[Pixel coordinate grounding data]
◇ ◇ ◇ ◇ ◇

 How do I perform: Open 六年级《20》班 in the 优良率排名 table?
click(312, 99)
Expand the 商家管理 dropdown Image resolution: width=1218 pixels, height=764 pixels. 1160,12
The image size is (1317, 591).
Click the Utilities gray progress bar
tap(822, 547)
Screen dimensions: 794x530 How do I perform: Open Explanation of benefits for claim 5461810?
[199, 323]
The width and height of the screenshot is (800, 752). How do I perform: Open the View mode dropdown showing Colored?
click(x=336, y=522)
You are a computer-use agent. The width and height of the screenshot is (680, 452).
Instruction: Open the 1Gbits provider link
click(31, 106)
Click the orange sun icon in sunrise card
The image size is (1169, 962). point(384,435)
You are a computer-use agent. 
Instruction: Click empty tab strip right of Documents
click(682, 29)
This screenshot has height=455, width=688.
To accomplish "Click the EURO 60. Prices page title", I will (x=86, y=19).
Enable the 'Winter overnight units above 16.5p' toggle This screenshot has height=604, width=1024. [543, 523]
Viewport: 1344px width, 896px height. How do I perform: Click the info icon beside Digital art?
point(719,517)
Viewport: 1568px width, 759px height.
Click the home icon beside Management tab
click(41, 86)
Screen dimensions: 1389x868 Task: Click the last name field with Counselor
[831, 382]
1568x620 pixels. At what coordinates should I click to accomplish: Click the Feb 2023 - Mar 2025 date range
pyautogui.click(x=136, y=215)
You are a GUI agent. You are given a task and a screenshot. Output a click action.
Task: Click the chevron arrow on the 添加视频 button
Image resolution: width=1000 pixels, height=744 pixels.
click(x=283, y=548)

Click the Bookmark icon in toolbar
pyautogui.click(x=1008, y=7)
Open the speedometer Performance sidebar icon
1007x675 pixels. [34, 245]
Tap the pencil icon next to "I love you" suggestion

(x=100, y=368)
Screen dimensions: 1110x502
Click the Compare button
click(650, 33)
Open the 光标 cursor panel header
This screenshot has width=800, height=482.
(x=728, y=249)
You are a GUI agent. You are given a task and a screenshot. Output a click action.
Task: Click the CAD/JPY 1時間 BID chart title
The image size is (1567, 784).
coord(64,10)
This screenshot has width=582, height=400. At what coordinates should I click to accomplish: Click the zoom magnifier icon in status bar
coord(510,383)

◇ ◇ ◇ ◇ ◇

WORK TASK: Set down each line of the data precisely as it appears above.

ANSWER FOR THIS EXERCISE:
 How do I perform: Open 六年级《20》班 in the 优良率排名 table?
click(312, 99)
Expand the 商家管理 dropdown Image resolution: width=1218 pixels, height=764 pixels. 1160,12
The image size is (1317, 591).
Click the Utilities gray progress bar
tap(822, 547)
Screen dimensions: 794x530 How do I perform: Open Explanation of benefits for claim 5461810?
[199, 323]
The width and height of the screenshot is (800, 752). How do I perform: Open the View mode dropdown showing Colored?
click(x=336, y=522)
You are a computer-use agent. The width and height of the screenshot is (680, 452).
Instruction: Open the 1Gbits provider link
click(31, 106)
Click the orange sun icon in sunrise card
The image size is (1169, 962). point(384,435)
You are a computer-use agent. 
Instruction: Click empty tab strip right of Documents
click(682, 29)
This screenshot has height=455, width=688.
To accomplish "Click the EURO 60. Prices page title", I will (x=86, y=19).
Enable the 'Winter overnight units above 16.5p' toggle This screenshot has height=604, width=1024. [543, 523]
Viewport: 1344px width, 896px height. How do I perform: Click the info icon beside Digital art?
point(719,517)
Viewport: 1568px width, 759px height.
Click the home icon beside Management tab
click(41, 86)
Screen dimensions: 1389x868 Task: Click the last name field with Counselor
[831, 382]
1568x620 pixels. At what coordinates should I click to accomplish: Click the Feb 2023 - Mar 2025 date range
pyautogui.click(x=136, y=215)
You are a GUI agent. You are given a task and a screenshot. Output a click action.
Task: Click the chevron arrow on the 添加视频 button
Image resolution: width=1000 pixels, height=744 pixels.
click(x=283, y=548)

Click the Bookmark icon in toolbar
pyautogui.click(x=1008, y=7)
Open the speedometer Performance sidebar icon
1007x675 pixels. [34, 245]
Tap the pencil icon next to "I love you" suggestion

(x=100, y=368)
Screen dimensions: 1110x502
Click the Compare button
click(650, 33)
Open the 光标 cursor panel header
This screenshot has width=800, height=482.
(x=728, y=249)
You are a GUI agent. You are given a task and a screenshot. Output a click action.
Task: Click the CAD/JPY 1時間 BID chart title
The image size is (1567, 784).
coord(64,10)
This screenshot has width=582, height=400. At what coordinates should I click to accomplish: Click the zoom magnifier icon in status bar
coord(510,383)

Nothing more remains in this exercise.